- [Data section]
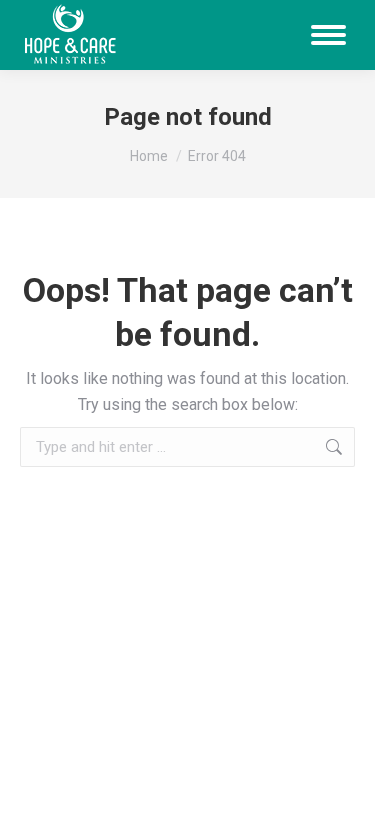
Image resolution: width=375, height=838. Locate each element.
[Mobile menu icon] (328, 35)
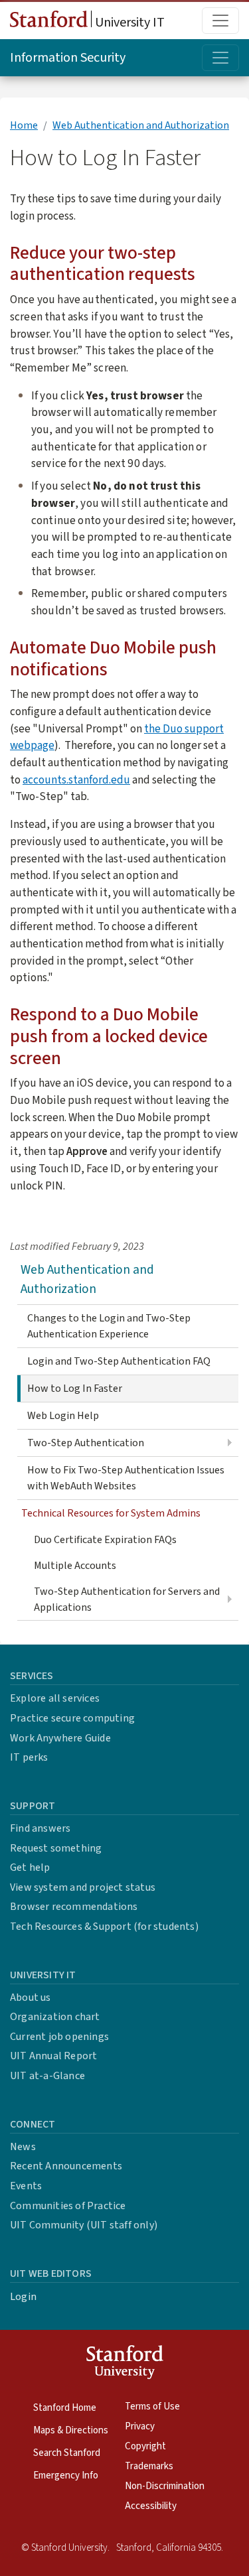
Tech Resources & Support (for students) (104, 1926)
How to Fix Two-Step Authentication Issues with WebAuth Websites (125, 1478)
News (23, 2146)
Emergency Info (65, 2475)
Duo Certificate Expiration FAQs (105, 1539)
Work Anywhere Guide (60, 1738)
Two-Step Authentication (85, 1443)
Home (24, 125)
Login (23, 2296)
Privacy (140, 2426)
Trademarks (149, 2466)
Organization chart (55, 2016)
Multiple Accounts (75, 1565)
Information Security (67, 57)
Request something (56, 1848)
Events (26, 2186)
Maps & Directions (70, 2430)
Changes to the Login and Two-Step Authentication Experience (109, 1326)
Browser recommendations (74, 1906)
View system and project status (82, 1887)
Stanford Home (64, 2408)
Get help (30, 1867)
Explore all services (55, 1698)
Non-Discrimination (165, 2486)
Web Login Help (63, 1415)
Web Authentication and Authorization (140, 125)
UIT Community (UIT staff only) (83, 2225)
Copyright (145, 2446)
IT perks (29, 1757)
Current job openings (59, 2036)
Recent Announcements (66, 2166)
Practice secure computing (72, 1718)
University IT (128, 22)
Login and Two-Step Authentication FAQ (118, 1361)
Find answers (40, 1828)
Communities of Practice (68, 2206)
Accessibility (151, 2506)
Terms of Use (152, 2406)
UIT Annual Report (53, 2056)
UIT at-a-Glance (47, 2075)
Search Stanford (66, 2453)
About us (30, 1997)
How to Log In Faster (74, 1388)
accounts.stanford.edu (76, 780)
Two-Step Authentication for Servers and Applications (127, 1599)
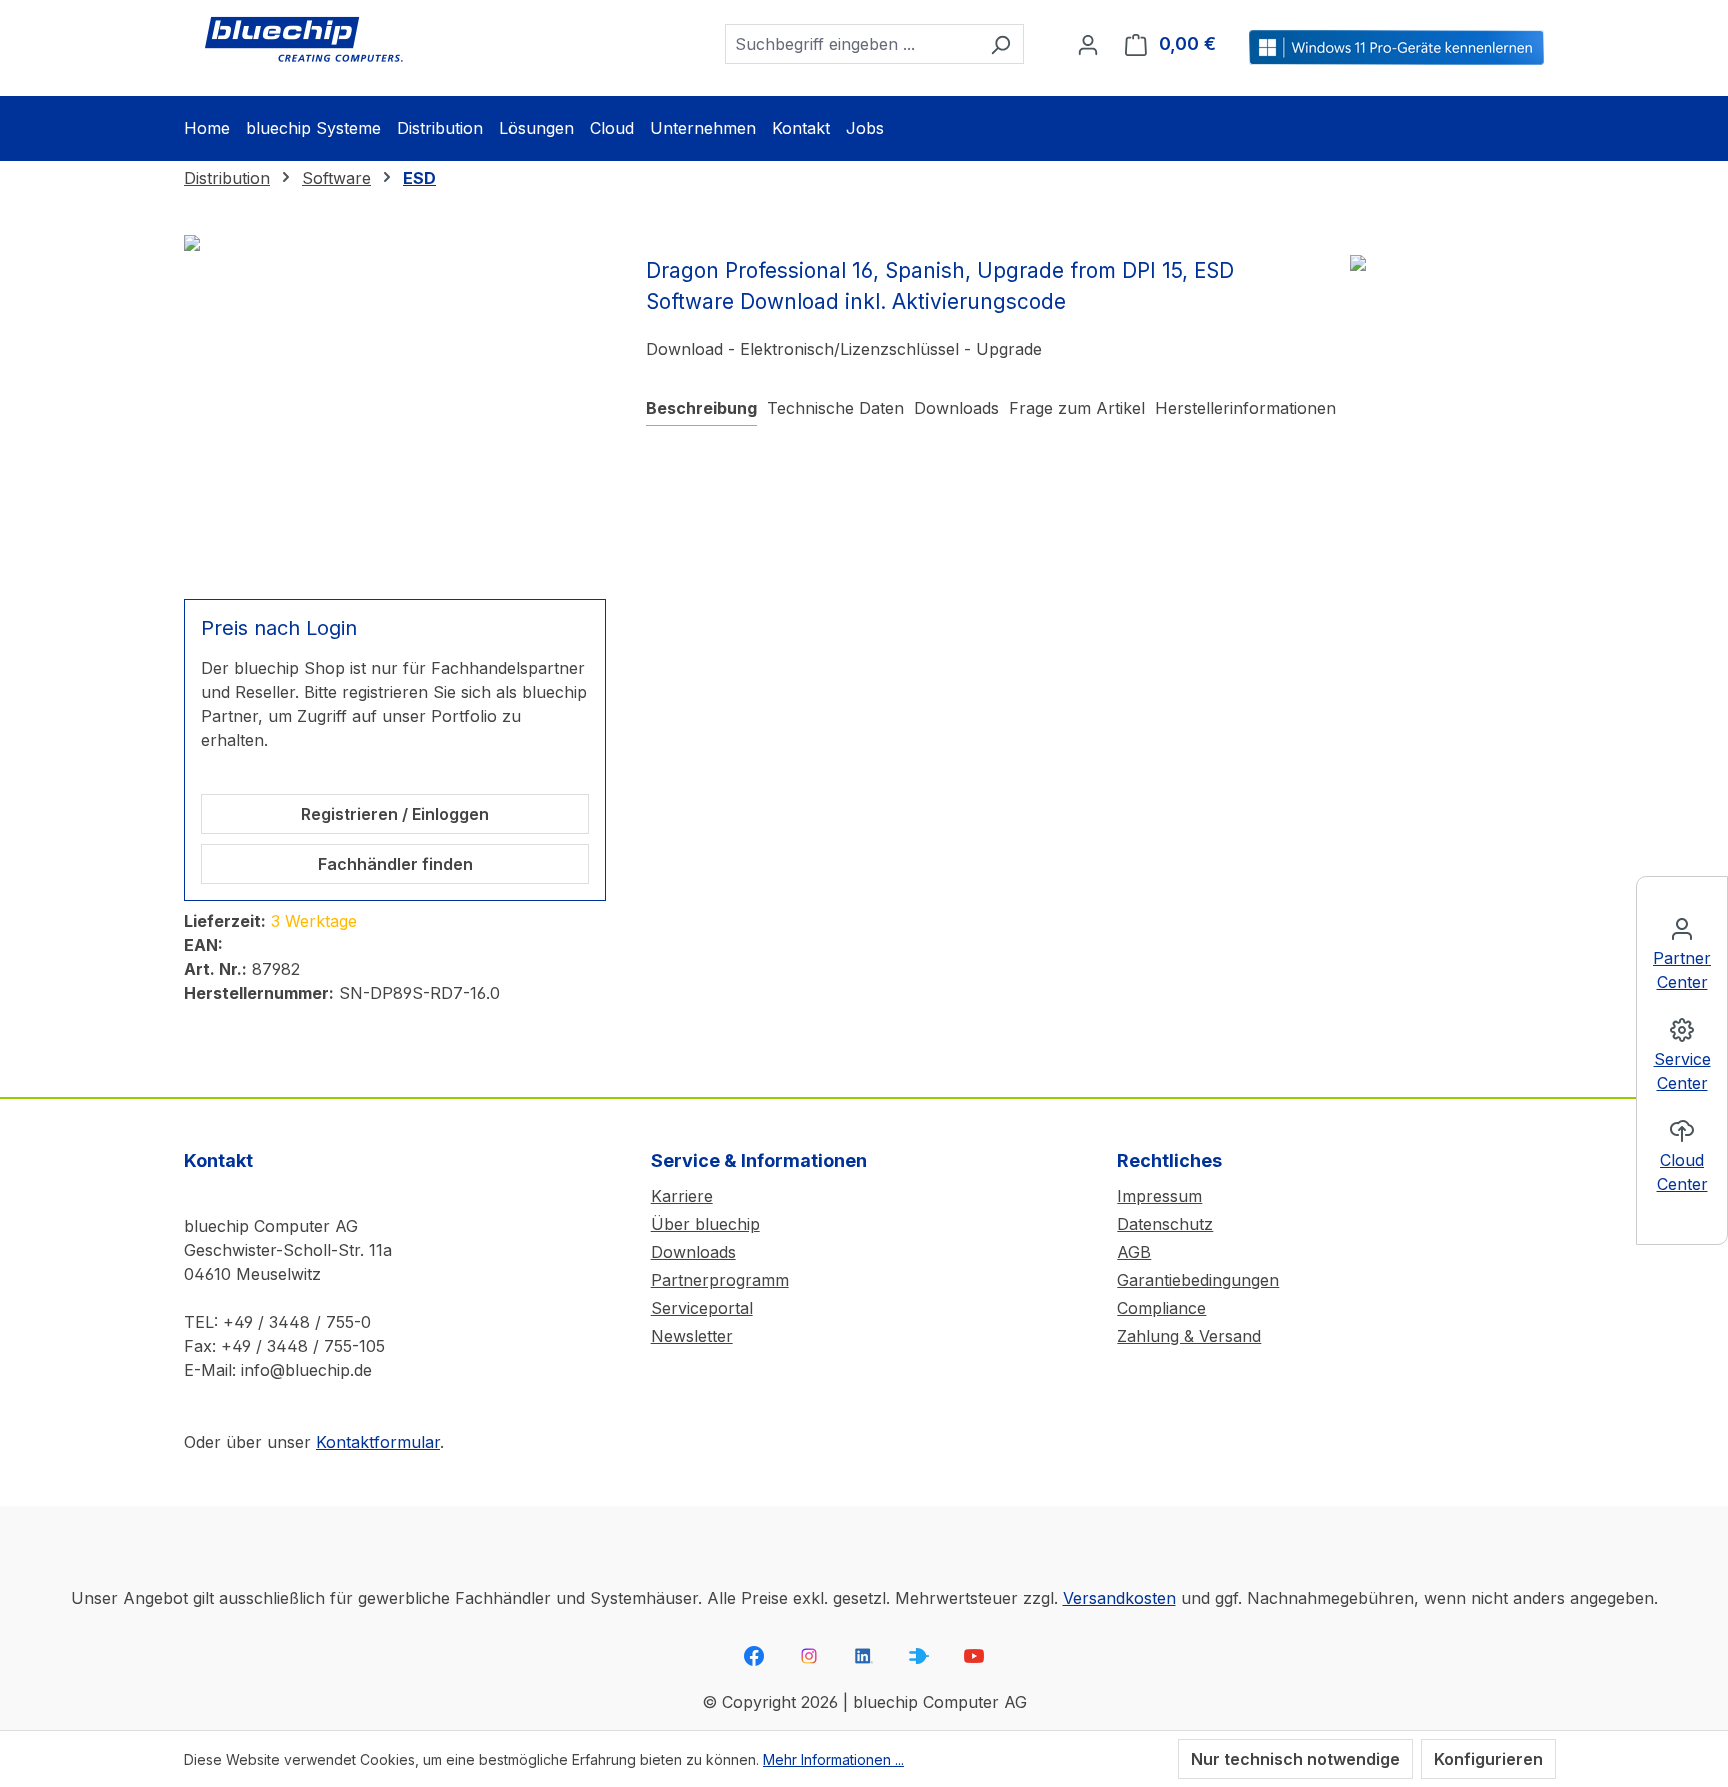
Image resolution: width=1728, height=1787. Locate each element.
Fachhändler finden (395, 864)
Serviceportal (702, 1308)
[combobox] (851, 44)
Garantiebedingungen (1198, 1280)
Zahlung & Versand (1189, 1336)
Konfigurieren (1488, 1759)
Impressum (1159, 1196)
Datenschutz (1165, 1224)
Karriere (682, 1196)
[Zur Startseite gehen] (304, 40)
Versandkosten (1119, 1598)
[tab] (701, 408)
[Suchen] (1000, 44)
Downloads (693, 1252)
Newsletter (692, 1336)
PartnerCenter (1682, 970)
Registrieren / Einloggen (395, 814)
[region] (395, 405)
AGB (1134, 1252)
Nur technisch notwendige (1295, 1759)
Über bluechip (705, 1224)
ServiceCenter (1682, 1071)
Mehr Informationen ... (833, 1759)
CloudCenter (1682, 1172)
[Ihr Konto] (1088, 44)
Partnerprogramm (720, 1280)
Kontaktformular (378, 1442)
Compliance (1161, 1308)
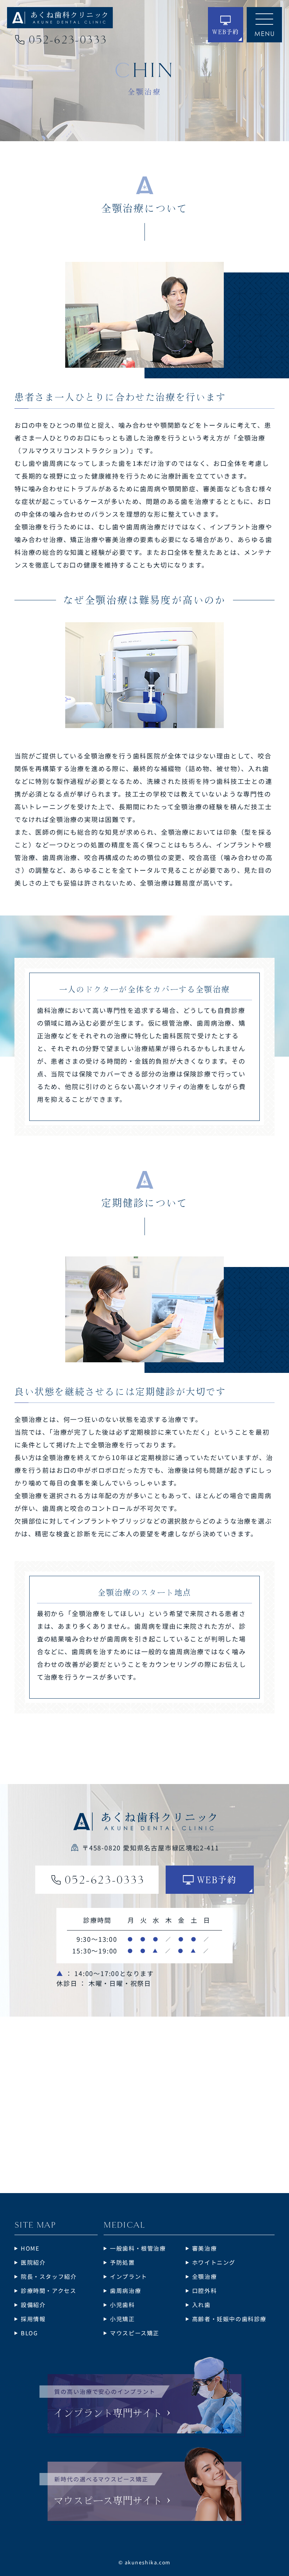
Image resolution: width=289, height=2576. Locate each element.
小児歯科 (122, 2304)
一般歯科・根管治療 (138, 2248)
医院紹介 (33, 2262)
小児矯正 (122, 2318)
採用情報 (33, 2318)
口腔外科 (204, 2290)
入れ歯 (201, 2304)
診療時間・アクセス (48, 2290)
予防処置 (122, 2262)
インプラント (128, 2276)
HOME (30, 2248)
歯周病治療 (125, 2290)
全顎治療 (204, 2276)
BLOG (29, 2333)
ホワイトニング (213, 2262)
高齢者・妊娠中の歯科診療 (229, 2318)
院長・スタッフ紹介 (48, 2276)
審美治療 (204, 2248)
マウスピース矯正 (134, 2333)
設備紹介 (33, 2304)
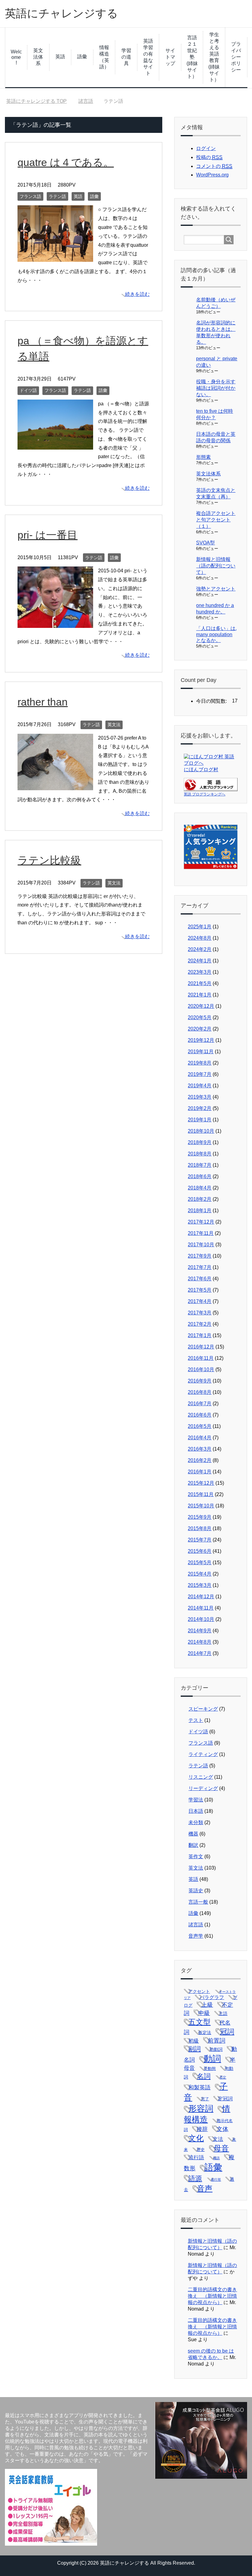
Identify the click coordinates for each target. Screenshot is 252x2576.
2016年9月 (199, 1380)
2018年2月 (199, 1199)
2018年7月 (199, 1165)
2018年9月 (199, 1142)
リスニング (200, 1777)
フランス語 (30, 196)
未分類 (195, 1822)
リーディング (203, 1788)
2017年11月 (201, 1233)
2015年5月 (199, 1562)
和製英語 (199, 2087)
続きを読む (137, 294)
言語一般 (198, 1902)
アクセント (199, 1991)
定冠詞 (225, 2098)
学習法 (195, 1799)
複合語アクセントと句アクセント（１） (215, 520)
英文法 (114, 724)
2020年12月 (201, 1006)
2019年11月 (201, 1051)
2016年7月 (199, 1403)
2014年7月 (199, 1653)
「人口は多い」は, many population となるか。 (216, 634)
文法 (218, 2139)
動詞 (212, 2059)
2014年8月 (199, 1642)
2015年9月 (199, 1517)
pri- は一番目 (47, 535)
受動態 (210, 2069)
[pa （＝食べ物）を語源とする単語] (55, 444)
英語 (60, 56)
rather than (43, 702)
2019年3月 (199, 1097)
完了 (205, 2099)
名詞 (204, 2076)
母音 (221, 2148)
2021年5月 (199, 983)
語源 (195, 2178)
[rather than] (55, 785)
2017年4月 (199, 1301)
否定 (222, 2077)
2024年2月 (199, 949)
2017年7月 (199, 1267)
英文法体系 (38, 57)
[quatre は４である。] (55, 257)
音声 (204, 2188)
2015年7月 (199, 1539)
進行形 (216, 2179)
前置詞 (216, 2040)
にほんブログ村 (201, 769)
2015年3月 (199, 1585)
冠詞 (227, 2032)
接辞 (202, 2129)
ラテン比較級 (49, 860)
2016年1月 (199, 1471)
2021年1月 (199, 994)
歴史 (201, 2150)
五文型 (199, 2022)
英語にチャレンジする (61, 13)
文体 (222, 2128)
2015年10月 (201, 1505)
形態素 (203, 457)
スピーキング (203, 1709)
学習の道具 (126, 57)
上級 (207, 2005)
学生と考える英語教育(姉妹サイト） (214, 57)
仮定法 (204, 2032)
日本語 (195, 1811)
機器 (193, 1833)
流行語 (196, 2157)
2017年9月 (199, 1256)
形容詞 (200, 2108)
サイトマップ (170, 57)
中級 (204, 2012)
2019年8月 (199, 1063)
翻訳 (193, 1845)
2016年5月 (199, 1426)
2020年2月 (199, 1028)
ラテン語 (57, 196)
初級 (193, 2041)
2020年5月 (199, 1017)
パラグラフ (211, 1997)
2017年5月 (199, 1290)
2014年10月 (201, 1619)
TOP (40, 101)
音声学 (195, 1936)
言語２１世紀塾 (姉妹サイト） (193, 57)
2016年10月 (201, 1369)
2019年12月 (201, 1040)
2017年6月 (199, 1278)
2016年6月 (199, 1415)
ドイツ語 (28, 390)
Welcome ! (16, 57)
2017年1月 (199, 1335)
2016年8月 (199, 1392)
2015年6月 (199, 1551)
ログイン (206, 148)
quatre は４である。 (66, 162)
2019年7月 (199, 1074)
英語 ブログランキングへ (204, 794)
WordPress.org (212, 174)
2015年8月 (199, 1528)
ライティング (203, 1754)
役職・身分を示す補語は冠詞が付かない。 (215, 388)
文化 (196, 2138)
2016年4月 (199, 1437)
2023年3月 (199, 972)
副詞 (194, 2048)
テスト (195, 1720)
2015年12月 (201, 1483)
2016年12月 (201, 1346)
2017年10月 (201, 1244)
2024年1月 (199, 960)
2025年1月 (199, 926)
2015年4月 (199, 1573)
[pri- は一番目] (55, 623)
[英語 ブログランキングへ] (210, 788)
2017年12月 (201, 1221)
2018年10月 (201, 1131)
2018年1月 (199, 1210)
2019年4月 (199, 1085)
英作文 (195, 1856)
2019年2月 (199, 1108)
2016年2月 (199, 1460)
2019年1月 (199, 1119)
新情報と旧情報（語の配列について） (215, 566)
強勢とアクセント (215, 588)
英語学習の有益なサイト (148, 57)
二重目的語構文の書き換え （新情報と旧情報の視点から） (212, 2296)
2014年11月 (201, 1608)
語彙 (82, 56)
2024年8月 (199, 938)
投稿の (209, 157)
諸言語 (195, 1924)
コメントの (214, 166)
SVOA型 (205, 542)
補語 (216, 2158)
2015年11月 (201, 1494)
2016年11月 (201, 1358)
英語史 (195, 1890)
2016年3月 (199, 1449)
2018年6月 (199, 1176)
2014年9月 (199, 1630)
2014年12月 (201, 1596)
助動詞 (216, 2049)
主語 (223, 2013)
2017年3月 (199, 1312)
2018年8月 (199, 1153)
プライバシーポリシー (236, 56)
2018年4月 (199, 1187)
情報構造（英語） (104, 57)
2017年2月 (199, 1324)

- [Exercise goal] Using the data above, reproduce exactly the lines from the line that contains "2017年6月 (199, 1278)" through the line that contains "役職・身分を示す補語は冠詞が付かない。 (215, 388)", including both.

- [Result]
2017年6月 (199, 1278)
2016年6月 (199, 1415)
ドイツ語 (28, 390)
Welcome ! (16, 57)
2017年1月 (199, 1335)
2016年8月 (199, 1392)
2015年6月 (199, 1551)
ログイン (206, 148)
quatre は４である。 (66, 162)
2019年7月 (199, 1074)
英語 ブログランキングへ (204, 794)
WordPress.org (212, 174)
2015年8月 (199, 1528)
ライティング (203, 1754)
役職・身分を示す補語は冠詞が付かない。 (215, 388)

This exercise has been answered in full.